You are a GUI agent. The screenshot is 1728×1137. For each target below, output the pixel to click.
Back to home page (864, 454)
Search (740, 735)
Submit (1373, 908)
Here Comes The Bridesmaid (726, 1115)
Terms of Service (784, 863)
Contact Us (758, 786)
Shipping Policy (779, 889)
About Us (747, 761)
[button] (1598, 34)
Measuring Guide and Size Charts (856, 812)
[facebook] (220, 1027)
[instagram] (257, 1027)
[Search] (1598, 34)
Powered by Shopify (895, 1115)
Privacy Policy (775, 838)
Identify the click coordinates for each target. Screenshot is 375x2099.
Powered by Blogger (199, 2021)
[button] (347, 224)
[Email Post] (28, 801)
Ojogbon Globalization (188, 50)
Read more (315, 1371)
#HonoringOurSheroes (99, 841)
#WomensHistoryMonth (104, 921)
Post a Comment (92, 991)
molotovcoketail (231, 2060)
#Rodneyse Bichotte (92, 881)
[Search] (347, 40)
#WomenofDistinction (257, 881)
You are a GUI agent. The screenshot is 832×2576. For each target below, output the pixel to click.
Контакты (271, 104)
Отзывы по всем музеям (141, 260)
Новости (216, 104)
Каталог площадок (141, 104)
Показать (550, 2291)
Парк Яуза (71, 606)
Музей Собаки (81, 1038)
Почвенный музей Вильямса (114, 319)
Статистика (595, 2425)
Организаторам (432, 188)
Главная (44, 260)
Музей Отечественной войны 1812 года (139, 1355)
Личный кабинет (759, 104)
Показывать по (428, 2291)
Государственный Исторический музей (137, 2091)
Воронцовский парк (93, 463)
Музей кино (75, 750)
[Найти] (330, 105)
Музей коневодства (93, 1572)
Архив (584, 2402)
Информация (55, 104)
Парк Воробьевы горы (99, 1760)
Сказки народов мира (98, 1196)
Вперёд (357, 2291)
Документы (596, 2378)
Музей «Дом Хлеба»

═══

Retype all the records above without changing a word.

■ **RESULT OF THE EXERCISE**:
You are a GUI agent. The screenshot is 1728×1137. For each target below, output the pixel to click.
Back to home page (864, 454)
Search (740, 735)
Submit (1373, 908)
Here Comes The Bridesmaid (726, 1115)
Terms of Service (784, 863)
Contact Us (758, 786)
Shipping Policy (779, 889)
About Us (747, 761)
[button] (1598, 34)
Measuring Guide and Size Charts (856, 812)
[facebook] (220, 1027)
[instagram] (257, 1027)
[Search] (1598, 34)
Powered by Shopify (895, 1115)
Privacy Policy (775, 838)
Identify the click coordinates for each target. Screenshot is 375x2099.
Powered by Blogger (199, 2021)
[button] (347, 224)
[Email Post] (28, 801)
Ojogbon Globalization (188, 50)
Read more (315, 1371)
#HonoringOurSheroes (99, 841)
#WomensHistoryMonth (104, 921)
Post a Comment (92, 991)
molotovcoketail (231, 2060)
#Rodneyse Bichotte (92, 881)
[Search] (347, 40)
#WomenofDistinction (257, 881)
You are a GUI agent. The screenshot is 832×2576. For each target below, output the pixel to click.
Контакты (271, 104)
Отзывы по всем музеям (141, 260)
Новости (216, 104)
Каталог площадок (141, 104)
Показать (550, 2291)
Парк Яуза (71, 606)
Музей Собаки (81, 1038)
Почвенный музей Вильямса (114, 319)
Статистика (595, 2425)
Организаторам (432, 188)
Главная (44, 260)
Музей Отечественной войны 1812 года (139, 1355)
Личный кабинет (759, 104)
Показывать по (428, 2291)
Государственный Исторический музей (137, 2091)
Воронцовский парк (93, 463)
Музей кино (75, 750)
[Найти] (330, 105)
Музей коневодства (93, 1572)
Архив (584, 2402)
Информация (55, 104)
Парк Воробьевы горы (99, 1760)
Сказки народов мира (98, 1196)
Вперёд (357, 2291)
Документы (596, 2378)
Музей «Дом Хлеба»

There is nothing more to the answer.